Freyr’s review published on Letterboxd:
Night #23 of Hooptober VIII.
A friend of mine had been pressing me to check this out after really loving it, which did intrigue me considering the otherwise lackluster ratings I'd seen. This is based on a novel by Adam Nevill, who also wrote The Ritual, another interesting element. I enjoyed the film adaptation of that quite a bit, but I haven't actually read either of these novels, so how much could be attributed to the filmmaking and how much to the writing is tricky to say.
Obviously I wound up not liking it nearly as much as my friend did, but I'm also falling in a more positive space than where most seem to have. The cold open is plenty spooky, and I was initially invested in the story. There are some nice background scares, but also a few less endearing jump scares. The narrative also kind of gets stuck in the middle; the general direction of it is made really apparent early on, which kind of robs it of any surprises outside of the physical reveal, which is a bummer. It's also kind of extremely similar to the events of The Ritual in certain ways, which makes me wonder about the variety in Nevill's concepts.

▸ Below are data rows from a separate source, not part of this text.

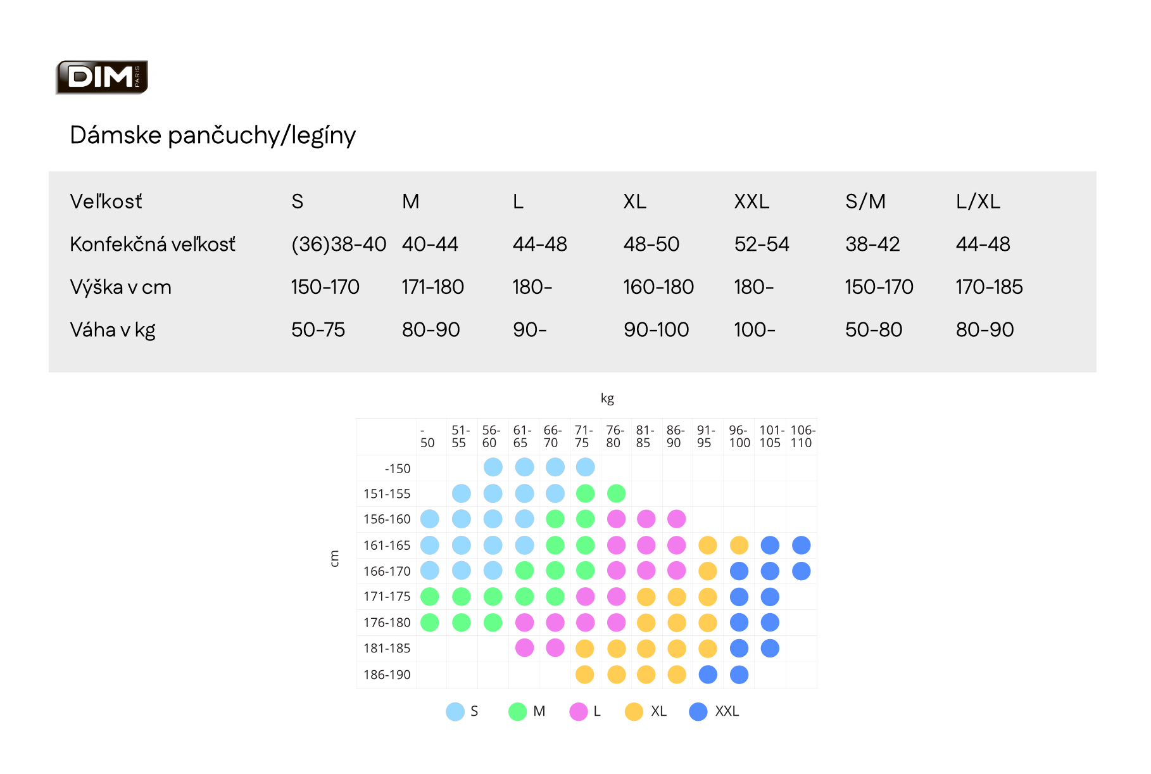Click the 'Konfekčná veľkosť' row label
Screen dimensions: 1151x774
point(153,244)
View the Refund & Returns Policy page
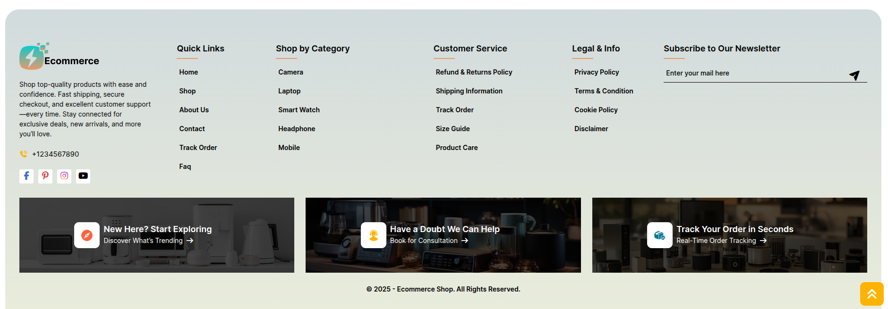Image resolution: width=888 pixels, height=309 pixels. [474, 72]
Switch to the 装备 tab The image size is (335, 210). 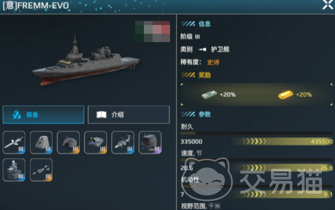click(x=43, y=114)
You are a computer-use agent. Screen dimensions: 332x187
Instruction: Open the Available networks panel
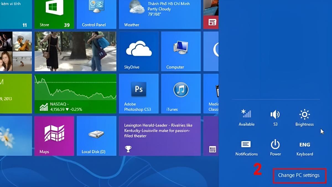[x=246, y=116]
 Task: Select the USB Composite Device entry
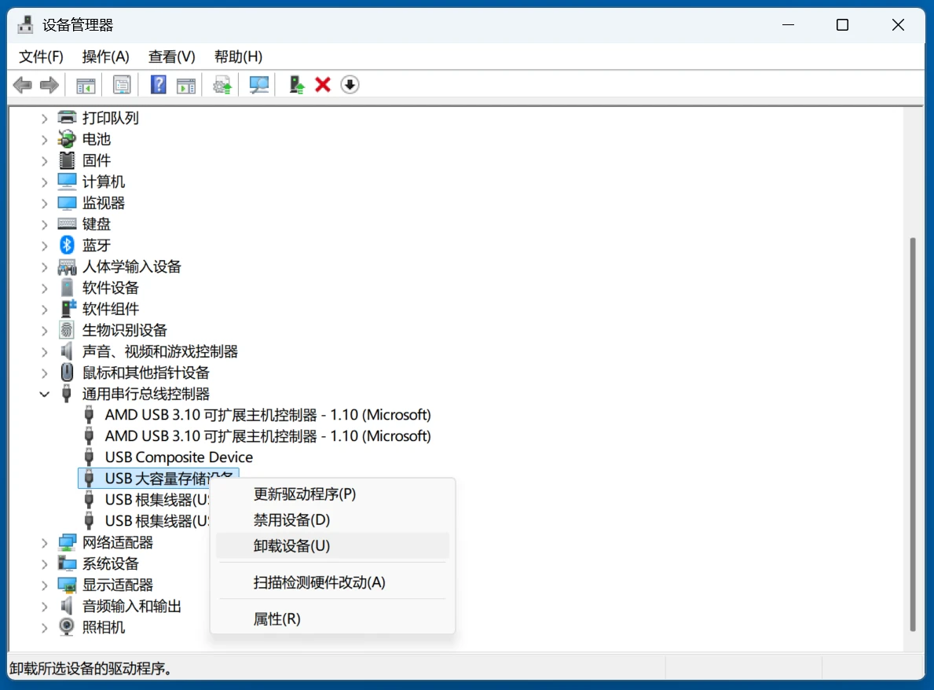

That said, I did find the reveal and subsequent effects to be really cool; not the best looking, but I always respect ambition on a budget, and there are plenty of stylish ideas at work here, especially with "the box". I also appreciate the depth given to the lore behind all this, the real world myth basis, that doesn't feel overexplained. I appreciate the use of off the beaten path entities; like it rewards reading into it and looking at the symbols used. You can just take it as it is as well, though so little is directly explained in the film that it might be frustrating for some viewers too.
My main problems here, outside of a kind of sagging second act that left me waiting for the thing I knew was going to happen to happen, was how certain plot threads felt abandoned, and there lacked enough context for some of the main character's background to feel wholly satisfying. Again, I haven't read the novel, but seeing the pieces in play and seeing how they are cohesive thematically in theory, I am willing to venture the guess that a bit too much go trimmed from novel to film. An argument could be made about ambiguity when it comes to the main character, but the ending sets her on such a clear path that ambiguity about her background simply isn't the answer. You could make the assumption that makes the most sense, but clearly that's not working in the film's favor.
So yeah, I really don't think this is terrible, it has some quality moments, plus a short runtime, but does come up short compared to The Ritual.